Fin d’après-midi dans le quartier d’Angré Château. À l’heure des courses et des transports, sur ce carrefour très fréquenté, la cabine de mobile money est à court d’espèces. Rosette, fataliste, est venue pour retirer 10 000 francs CFA (15 euros) : « Quand tu viens, ils n’ont pas ce dont tu as besoin, c’est une situation courante, on s’adapte. »
Assise dans sa cabine jaune, la guichetière Nema fait patienter les clients : « Certains jours, il y a beaucoup de retraits et il nous arrive de manquer d’espèces. On s’excuse et on dit aux clients que nous ne sommes qu’en mode dépôt. »
Plutôt que d’attendre, certains clients partent retirer ailleurs. Affoué, gérante de la cabine et ancienne comptable, voit chaque client perdu comme un manque à gagner : « Tu perds le client, et tu perds la commission correspondante. Il faut bien s’occuper d’eux pour que les commissions augmentent et qu’on puisse dégager un bénéfice net. »

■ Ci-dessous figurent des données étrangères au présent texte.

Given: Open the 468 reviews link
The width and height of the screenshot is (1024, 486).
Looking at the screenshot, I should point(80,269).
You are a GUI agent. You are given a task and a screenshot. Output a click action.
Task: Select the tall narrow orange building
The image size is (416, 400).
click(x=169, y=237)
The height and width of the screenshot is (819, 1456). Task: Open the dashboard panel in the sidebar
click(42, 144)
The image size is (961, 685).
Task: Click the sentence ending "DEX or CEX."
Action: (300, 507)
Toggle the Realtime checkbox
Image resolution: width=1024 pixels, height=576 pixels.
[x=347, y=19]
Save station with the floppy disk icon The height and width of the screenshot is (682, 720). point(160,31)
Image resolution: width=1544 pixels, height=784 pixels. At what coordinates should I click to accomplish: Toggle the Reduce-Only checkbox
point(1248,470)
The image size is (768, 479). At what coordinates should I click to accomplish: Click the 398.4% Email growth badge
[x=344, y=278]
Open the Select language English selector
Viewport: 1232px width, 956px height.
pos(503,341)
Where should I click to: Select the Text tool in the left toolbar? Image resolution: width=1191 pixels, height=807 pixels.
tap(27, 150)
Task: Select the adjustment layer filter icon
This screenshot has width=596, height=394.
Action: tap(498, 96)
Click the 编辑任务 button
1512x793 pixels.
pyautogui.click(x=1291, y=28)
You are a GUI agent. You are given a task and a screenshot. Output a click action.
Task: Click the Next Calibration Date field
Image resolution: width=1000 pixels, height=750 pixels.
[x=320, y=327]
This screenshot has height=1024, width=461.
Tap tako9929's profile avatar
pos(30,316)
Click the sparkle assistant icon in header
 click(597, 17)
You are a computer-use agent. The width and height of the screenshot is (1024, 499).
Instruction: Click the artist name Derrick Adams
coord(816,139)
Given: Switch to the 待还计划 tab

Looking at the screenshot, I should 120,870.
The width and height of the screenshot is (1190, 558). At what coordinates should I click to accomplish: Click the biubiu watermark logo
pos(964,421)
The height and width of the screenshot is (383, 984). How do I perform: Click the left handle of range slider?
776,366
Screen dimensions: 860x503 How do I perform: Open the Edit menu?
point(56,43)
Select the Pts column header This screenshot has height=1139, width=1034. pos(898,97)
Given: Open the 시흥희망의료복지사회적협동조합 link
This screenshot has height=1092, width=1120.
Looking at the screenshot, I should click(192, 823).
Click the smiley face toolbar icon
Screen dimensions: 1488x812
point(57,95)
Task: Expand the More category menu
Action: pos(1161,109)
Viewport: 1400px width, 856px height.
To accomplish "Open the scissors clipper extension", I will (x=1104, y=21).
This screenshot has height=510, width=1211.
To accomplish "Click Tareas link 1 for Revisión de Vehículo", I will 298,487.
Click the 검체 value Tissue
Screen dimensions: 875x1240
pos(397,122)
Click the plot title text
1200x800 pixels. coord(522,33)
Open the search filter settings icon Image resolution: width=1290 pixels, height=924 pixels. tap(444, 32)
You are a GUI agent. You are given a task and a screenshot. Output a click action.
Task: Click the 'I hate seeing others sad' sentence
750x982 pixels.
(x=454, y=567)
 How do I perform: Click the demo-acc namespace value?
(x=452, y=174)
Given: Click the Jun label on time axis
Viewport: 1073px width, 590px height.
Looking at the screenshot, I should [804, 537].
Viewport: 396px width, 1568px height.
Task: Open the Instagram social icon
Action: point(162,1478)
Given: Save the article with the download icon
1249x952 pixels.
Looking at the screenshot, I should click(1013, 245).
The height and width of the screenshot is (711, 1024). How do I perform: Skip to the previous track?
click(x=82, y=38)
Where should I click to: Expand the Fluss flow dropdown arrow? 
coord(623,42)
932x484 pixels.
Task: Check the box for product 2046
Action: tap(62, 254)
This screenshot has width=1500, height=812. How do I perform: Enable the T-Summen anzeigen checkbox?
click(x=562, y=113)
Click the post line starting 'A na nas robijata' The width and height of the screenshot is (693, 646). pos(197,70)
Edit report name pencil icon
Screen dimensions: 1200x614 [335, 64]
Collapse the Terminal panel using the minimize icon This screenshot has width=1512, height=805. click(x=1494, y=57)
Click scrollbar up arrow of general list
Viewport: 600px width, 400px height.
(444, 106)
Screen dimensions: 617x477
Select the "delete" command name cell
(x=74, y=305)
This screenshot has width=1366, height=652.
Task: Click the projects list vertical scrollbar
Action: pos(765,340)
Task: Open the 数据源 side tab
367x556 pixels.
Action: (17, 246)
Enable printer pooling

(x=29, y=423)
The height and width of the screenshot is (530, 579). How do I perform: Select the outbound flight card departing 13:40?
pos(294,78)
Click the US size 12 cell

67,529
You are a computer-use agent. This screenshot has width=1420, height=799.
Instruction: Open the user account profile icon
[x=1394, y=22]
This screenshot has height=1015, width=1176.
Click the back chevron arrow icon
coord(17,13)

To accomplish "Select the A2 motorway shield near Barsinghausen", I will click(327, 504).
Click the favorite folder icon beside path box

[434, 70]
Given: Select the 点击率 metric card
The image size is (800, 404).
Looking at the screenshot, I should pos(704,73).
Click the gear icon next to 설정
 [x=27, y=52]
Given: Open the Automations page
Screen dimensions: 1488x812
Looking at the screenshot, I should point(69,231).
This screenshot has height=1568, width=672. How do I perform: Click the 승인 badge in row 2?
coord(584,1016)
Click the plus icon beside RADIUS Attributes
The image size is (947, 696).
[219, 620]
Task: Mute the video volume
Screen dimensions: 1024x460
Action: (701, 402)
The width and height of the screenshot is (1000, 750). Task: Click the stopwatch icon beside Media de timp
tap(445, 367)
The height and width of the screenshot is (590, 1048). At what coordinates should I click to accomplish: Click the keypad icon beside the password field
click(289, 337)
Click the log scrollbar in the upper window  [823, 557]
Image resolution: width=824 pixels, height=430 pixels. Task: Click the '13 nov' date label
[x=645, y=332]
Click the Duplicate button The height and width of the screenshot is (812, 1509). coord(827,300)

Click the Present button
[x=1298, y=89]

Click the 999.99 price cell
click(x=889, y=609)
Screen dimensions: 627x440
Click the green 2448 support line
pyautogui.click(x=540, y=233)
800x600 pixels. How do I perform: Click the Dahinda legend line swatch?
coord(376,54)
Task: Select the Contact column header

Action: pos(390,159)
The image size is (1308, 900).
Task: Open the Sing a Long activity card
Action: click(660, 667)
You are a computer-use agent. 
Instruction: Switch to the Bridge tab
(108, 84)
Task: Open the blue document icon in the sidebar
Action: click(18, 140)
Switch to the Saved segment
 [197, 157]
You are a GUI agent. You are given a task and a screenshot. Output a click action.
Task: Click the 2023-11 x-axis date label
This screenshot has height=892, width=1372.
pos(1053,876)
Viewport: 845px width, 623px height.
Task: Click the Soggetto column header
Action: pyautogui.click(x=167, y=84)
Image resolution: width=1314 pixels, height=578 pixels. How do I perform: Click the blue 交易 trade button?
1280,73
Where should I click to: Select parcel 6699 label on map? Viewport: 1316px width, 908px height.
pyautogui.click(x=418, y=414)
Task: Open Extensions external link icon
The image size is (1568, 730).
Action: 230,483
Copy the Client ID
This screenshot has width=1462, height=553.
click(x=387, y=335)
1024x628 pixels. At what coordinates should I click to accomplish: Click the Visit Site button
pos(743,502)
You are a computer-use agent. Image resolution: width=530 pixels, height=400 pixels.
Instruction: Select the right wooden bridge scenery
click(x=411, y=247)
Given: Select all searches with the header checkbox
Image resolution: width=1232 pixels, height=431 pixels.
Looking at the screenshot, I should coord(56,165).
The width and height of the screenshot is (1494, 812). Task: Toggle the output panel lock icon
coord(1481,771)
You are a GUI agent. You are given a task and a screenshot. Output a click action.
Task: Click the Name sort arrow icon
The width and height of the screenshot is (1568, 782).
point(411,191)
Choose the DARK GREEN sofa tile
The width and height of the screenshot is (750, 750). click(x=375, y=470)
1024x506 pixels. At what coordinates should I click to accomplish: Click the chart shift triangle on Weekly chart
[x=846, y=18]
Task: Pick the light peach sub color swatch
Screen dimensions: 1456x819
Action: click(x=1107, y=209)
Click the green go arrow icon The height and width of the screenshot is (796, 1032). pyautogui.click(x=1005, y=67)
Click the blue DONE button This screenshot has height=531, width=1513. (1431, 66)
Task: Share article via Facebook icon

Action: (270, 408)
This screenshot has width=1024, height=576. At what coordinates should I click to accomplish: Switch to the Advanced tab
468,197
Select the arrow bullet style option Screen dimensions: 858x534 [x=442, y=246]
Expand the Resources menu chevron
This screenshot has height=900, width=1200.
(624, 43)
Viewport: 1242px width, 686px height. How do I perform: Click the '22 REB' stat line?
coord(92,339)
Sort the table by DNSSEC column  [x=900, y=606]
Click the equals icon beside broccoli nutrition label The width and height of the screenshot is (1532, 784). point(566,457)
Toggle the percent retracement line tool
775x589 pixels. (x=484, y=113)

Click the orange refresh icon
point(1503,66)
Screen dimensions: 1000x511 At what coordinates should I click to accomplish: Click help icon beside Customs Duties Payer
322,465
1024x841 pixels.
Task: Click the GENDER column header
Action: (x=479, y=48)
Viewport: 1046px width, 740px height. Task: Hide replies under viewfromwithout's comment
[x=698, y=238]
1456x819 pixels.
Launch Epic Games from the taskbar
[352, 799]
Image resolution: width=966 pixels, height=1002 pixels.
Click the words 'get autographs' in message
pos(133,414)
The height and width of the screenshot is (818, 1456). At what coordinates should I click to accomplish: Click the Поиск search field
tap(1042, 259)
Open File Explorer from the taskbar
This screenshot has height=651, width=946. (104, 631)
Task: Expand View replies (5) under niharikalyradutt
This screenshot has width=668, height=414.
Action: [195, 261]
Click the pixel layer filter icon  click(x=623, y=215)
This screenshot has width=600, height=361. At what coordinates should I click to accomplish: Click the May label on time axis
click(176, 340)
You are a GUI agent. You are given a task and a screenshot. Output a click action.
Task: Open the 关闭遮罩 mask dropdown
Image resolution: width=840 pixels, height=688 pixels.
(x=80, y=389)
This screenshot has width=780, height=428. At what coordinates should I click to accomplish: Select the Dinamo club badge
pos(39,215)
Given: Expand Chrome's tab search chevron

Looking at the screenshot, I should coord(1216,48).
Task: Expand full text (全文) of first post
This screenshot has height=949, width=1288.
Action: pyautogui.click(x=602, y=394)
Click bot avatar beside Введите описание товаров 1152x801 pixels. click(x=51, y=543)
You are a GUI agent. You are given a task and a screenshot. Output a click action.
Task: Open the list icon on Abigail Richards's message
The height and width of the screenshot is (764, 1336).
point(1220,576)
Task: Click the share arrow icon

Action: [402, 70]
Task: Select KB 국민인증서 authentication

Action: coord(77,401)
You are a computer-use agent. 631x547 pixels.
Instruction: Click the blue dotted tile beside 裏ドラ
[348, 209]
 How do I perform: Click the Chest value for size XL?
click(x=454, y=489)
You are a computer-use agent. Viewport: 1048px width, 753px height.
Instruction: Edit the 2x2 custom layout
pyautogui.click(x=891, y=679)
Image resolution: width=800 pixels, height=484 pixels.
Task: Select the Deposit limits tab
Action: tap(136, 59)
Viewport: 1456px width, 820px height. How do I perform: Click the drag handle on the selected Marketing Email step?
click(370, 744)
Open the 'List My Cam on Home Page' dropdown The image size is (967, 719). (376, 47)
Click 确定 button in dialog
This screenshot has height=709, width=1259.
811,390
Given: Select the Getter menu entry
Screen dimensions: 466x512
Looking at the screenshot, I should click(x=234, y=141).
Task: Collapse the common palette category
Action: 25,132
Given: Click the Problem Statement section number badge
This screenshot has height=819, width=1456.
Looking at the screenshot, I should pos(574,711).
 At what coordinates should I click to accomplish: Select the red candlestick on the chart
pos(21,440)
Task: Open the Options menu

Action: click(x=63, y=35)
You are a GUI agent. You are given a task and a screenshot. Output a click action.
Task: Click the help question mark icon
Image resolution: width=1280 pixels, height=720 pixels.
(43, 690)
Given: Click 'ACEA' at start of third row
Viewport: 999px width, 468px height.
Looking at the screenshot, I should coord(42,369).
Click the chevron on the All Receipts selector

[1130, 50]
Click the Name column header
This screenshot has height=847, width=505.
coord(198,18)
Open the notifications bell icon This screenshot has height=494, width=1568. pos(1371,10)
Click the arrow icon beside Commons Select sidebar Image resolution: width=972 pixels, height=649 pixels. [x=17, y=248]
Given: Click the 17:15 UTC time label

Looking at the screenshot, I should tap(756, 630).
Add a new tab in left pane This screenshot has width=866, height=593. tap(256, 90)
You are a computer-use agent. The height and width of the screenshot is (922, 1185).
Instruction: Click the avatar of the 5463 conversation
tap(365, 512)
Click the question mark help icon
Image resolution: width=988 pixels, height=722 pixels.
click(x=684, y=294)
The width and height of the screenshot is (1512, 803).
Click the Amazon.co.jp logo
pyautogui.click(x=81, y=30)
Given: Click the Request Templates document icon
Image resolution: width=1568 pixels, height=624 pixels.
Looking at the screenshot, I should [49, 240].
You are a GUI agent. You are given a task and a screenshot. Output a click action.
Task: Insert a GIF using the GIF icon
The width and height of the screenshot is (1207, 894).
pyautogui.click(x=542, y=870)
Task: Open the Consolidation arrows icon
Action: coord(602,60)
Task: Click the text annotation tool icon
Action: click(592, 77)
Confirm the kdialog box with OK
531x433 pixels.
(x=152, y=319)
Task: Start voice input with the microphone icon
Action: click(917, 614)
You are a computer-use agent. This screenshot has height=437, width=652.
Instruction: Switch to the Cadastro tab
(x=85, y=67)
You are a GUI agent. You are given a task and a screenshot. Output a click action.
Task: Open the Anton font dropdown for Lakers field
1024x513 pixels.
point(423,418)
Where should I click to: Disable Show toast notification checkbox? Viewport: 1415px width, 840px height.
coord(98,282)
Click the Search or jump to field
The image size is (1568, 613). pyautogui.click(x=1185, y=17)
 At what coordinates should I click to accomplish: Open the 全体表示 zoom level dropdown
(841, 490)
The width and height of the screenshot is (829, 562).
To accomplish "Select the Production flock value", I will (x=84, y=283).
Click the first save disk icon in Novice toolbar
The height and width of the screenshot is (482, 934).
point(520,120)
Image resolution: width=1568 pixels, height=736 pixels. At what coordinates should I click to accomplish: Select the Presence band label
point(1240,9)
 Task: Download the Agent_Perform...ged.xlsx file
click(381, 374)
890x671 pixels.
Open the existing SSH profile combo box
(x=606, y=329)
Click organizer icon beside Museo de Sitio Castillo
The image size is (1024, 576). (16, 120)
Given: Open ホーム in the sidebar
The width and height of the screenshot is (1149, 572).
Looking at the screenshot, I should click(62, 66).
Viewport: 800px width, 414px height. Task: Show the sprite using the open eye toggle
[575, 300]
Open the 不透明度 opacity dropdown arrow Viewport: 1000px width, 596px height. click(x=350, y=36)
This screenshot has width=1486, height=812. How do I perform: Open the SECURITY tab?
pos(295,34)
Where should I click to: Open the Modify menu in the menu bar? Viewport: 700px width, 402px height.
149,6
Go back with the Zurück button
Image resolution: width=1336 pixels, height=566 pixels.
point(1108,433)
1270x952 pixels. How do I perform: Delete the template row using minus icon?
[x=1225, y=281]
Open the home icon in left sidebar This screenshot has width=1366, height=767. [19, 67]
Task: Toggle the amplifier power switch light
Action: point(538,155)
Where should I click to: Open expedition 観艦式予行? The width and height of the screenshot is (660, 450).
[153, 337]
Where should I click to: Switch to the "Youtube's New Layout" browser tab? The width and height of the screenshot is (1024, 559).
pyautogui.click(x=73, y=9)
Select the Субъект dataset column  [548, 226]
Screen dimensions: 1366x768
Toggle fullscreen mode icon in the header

Perte de clients et baisse de rentabilité
Les opérateurs de mobile money (Orange, Moov, MTN, Wave) reversent une commission aux gérants de cabines. Par exemple, ils gagnent entre 20 et 60 francs CFA (3 à 9 centimes d’euros) pour une transaction de 10 000 francs CFA (15 euros). Plus les transactions sont nombreuses et importantes, plus leurs revenus sont élevés.
Mais le système se grippe en cas de pénurie de cash ou de crédit. Les agents doivent alors fermer boutique pour se réapprovisionner auprès des opérateurs ou des banques. « Ils perdent des clients, n’ont pas assez de commissions, l’activité devient non rentable, et ils sont obligés de fermer pour aller chez les distributeurs. »
La moto pour un réapprovisionnement rapide
Gertrude Yapi, directrice des opérations de Leya, une startup abidjanaise, a mis en place un service de convoyeurs de fonds à moto pour dépanner les points de service de mobile money : « On les approvisionne en crédit en moins de quatre minutes, et on envoie le cash en moins de 30 minutes pour satisfaire la clientèle. Cela permet aux points de vente d’augmenter leur chiffre d’affaires de 50 %. » Leya revendique plus de 3 000 clients actifs dans quatre villes de Côte d’Ivoire : Abidjan, Bondoukou, Bouaké et Korhogo.
Pour l’économiste ivoirien Kassoum Timité, la continuité de service est cruciale pour soutenir l’activité économique : « Le mobile money s’adresse directement à la population du secteur informel, qui représente la plus grande part de l’activité économique en Côte d’Ivoire – il pèserait jusqu’à 40 % du PIB. Donc le manque de liquidités ralentit les transactions et l’activité économique diminue. »
En 2024, plus de 140 milliards de francs CFA (plus de 210 millions d’euros) étaient échangés chaque jour via mobile money, selon l’agence ivoirienne de promotion de l’inclusion financière, soit près de quatre fois plus qu’en 2020.